A diverse destination like China offers countless ways to arrive at the heart of the country. To create a unique trip, plan your holiday like a real life ‘choose your own adventure’. Here are two distinctive ways you can experience China: from its ancient treasures to outdoor adventures.
Ancient Wisdom and Stunning Beauty
China is full of contrasts – a modern economic powerhouse fuelled by cultural traditions stretching back thousands of years. It’s a country where humming metropolises sit side by side with 45 recognised World Heritage Sites of natural and cultural importance. That’s the second highest of any nation after Italy.
This means that there are many paths of equal value leading you on a discovery of the ‘real’ China. And no matter where your interests lie, you’ll create a journey that best suits you.
For those who want to understand China through the legacy of an empire that spanned 2,000 years, Beijing is the place to start. Lying at the centre of the capital, the Forbidden City was completed in 1420, and it was from here that generations of emperors exercised power throughout their sprawling lands.
Fronted by the impressive Tiananmen Square, today the Forbidden City is no longer off limits to ‘commoners’. However, a distinct atmosphere of reverence lingers, as you pass through majestic entrances guarded by gilded statues of lions.
Perhaps one of China's most endearing images is that of the imposing Terracotta Army, which stands silent and solemn to the southwest of the capital in Shaanxi province. An estimated 8,000 life-size figures moulded from clay were buried with the first Emperor of China Qin Shi Huang to protect him in the afterlife. While the Terracotta Army is now on display, the tomb itself has never been excavated, so one can only guess at the treasures that lie within!
Contrasting sharply with Beijing's modern metropolis and the statuesque Terracotta Army, the turquoise lakes of the Jiuzhaigou Valley and the famous craggy peaks of Huangshan draw their own type of tourist. Here China displays a completely different side, one of pristine natural beauty and unique flora that predates even the earliest Chinese civilisations.
For those who prefer exploring a steamy rainforest to the hallowed halls of an imperial residence, head to Mount Wuyi in the southeastern province of Fujian. Or for an even more relaxed appreciation of the ever-changing Chinese landscape, take a cruise on the Yangtze River through the Three Gorges region. Sheer cliffs drop hundreds of metres into the water, and foliage can change from deep greens to rusty autumnal tones depending on the season.
The ancient Chinese held a deep desire to maintain harmony between man-made objects and the environment they inhabited. Architecture was designed to mimic the curves found in nature and bodies of water played a big role in lending a calming atmosphere to palace gardens.

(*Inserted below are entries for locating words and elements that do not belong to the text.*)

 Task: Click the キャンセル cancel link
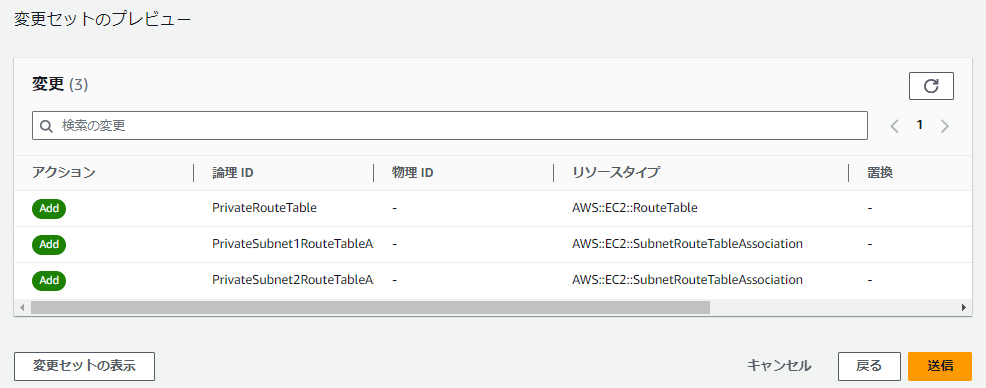coord(779,366)
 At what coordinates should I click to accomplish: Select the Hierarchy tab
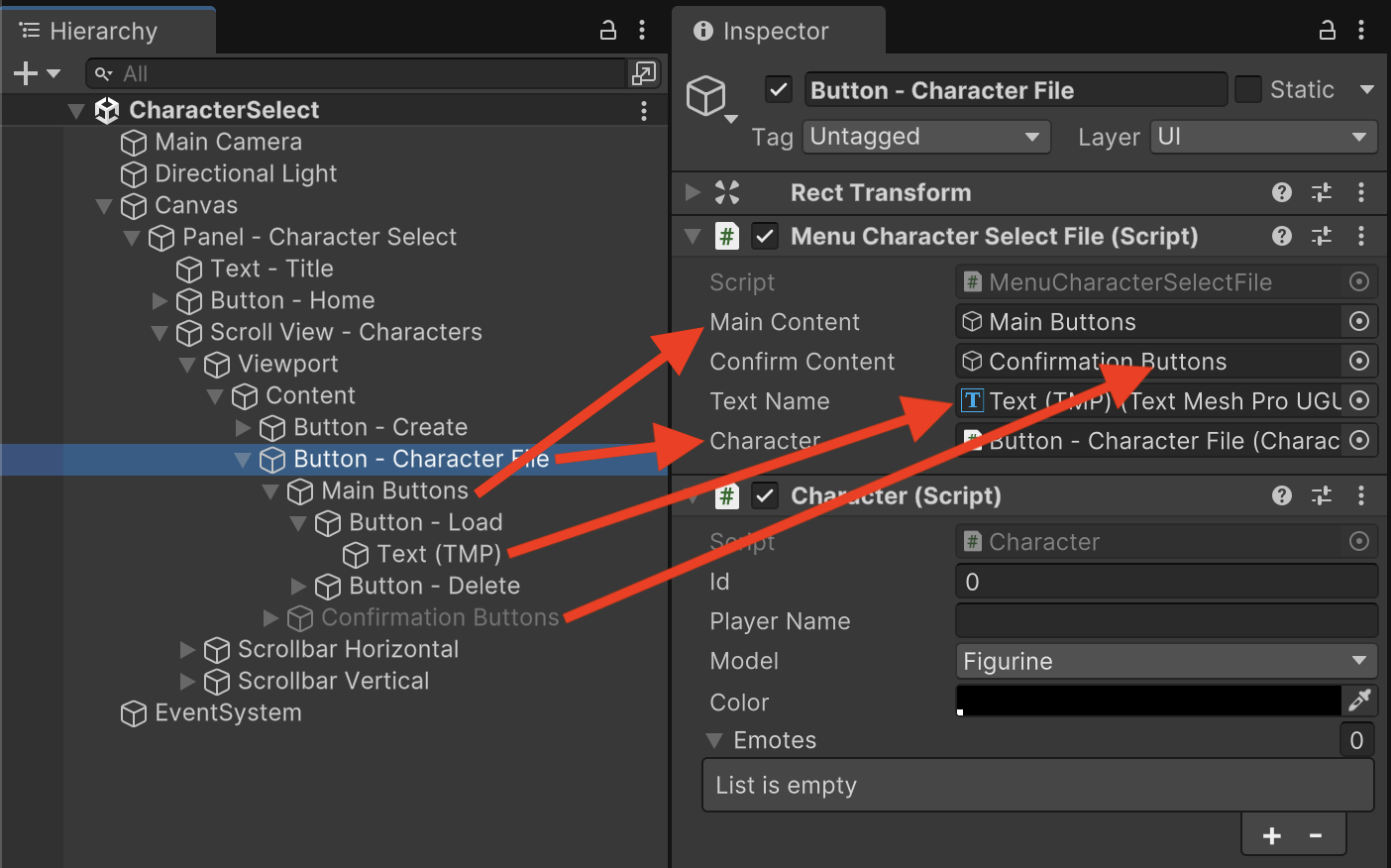pyautogui.click(x=102, y=31)
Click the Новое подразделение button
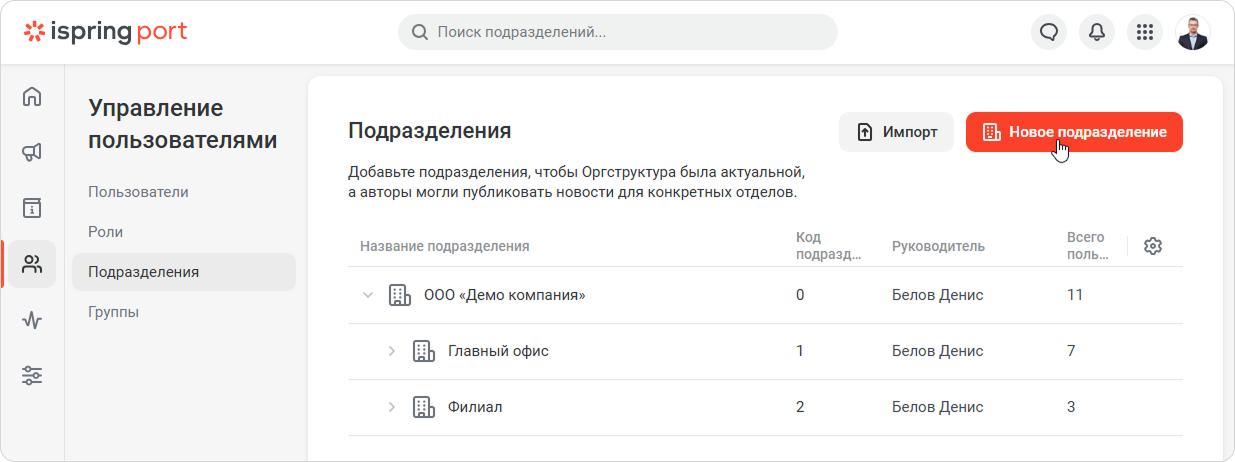The width and height of the screenshot is (1235, 462). pyautogui.click(x=1074, y=132)
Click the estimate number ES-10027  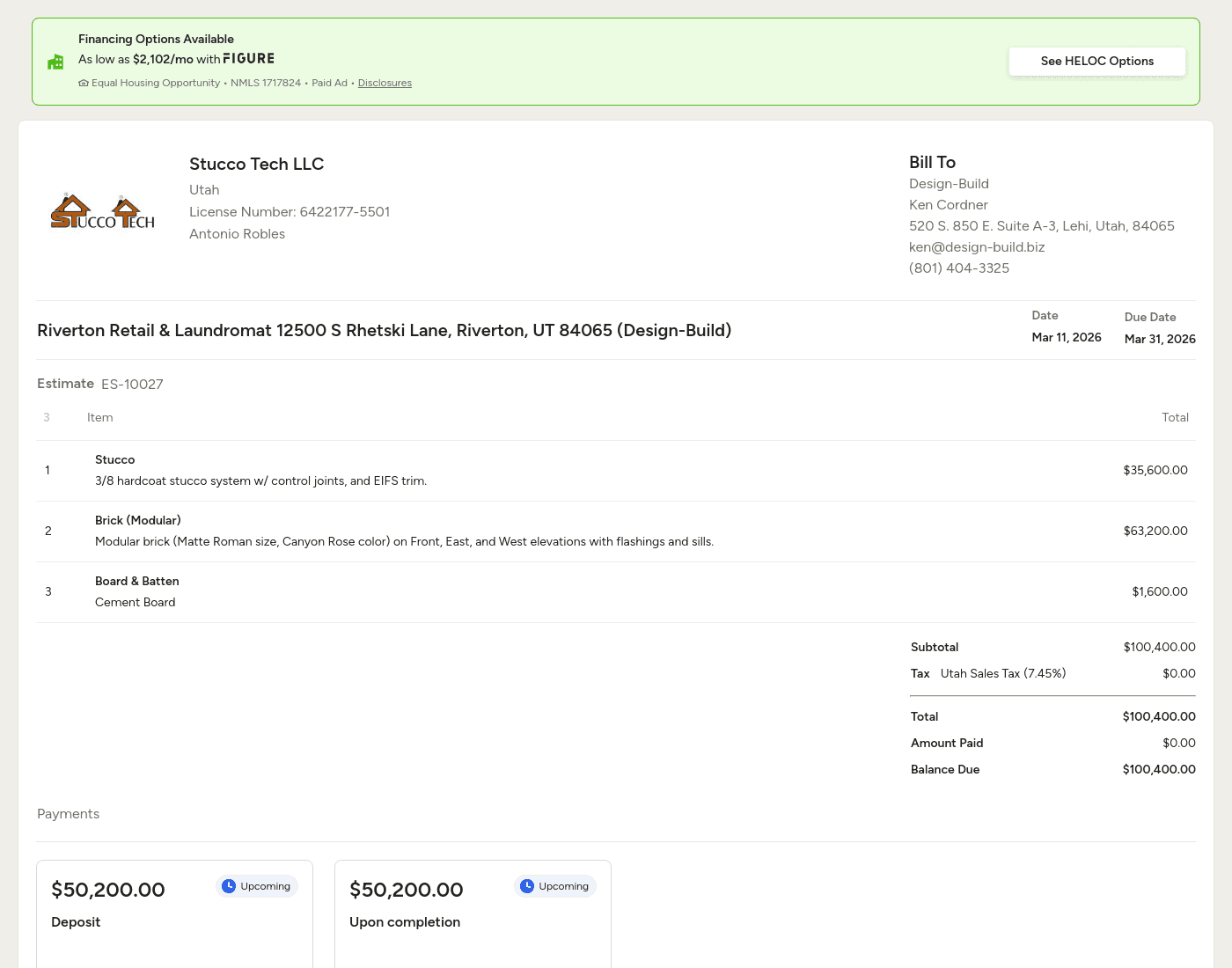click(x=132, y=385)
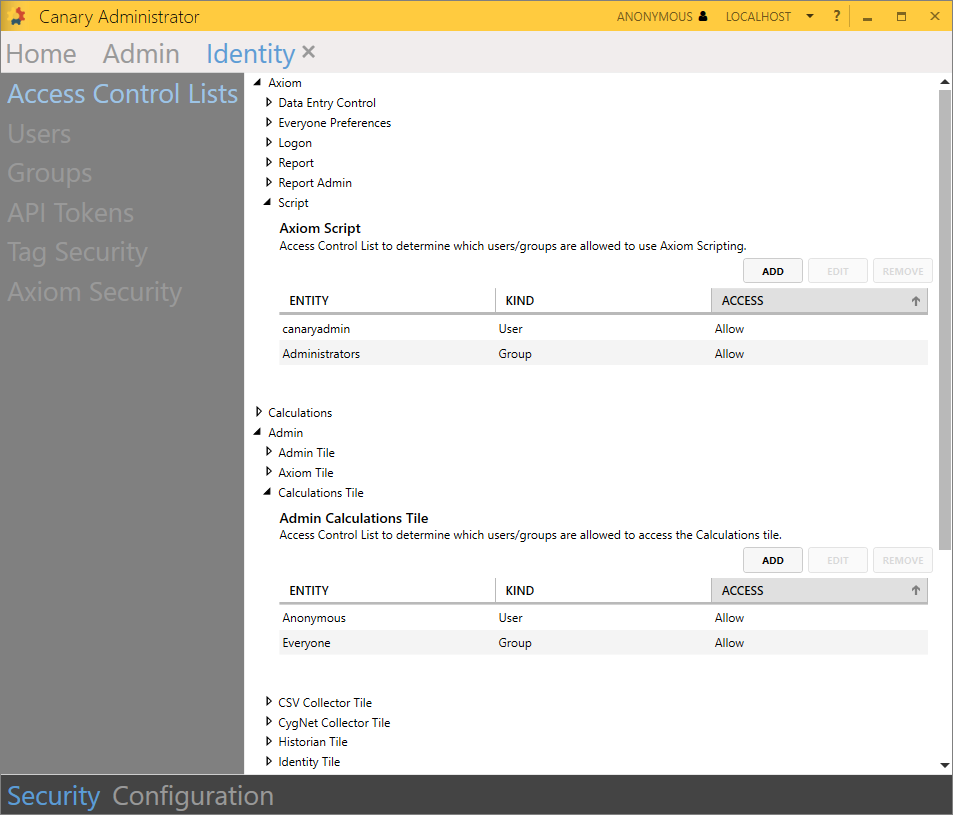This screenshot has height=815, width=953.
Task: Click sort arrow in Axiom Script Access column
Action: [915, 301]
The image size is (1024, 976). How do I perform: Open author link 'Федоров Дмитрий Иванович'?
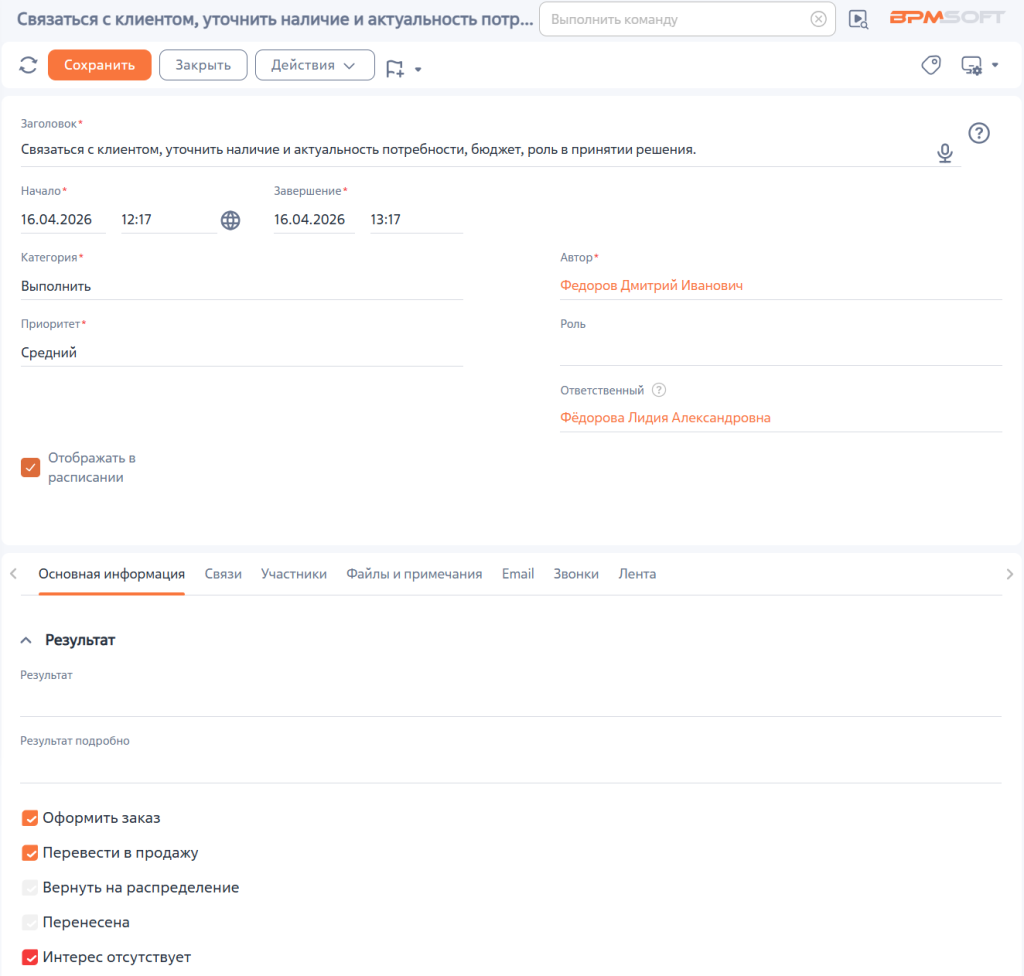[651, 285]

One such example is the Great Wall of China. Although designed as a defence from invaders, it accentuates the rugged landscapes at Badaling and Jinshanling, as it snakes its way along sharp peaks. Guard towers crowning these high points demonstrate the might of the Chinese imperial armies, and it’s a great way to get a grasp of Chinese history outside the capital Beijing.
Also combining the old and the outdoors is the Summer Palace in Beijing, which was designed as a serene environment for royalty to wait out the stifling northern heat. Here, architecture is married with nature to produce a refreshing view from airy pavilions that slope gently towards Kunming Lake.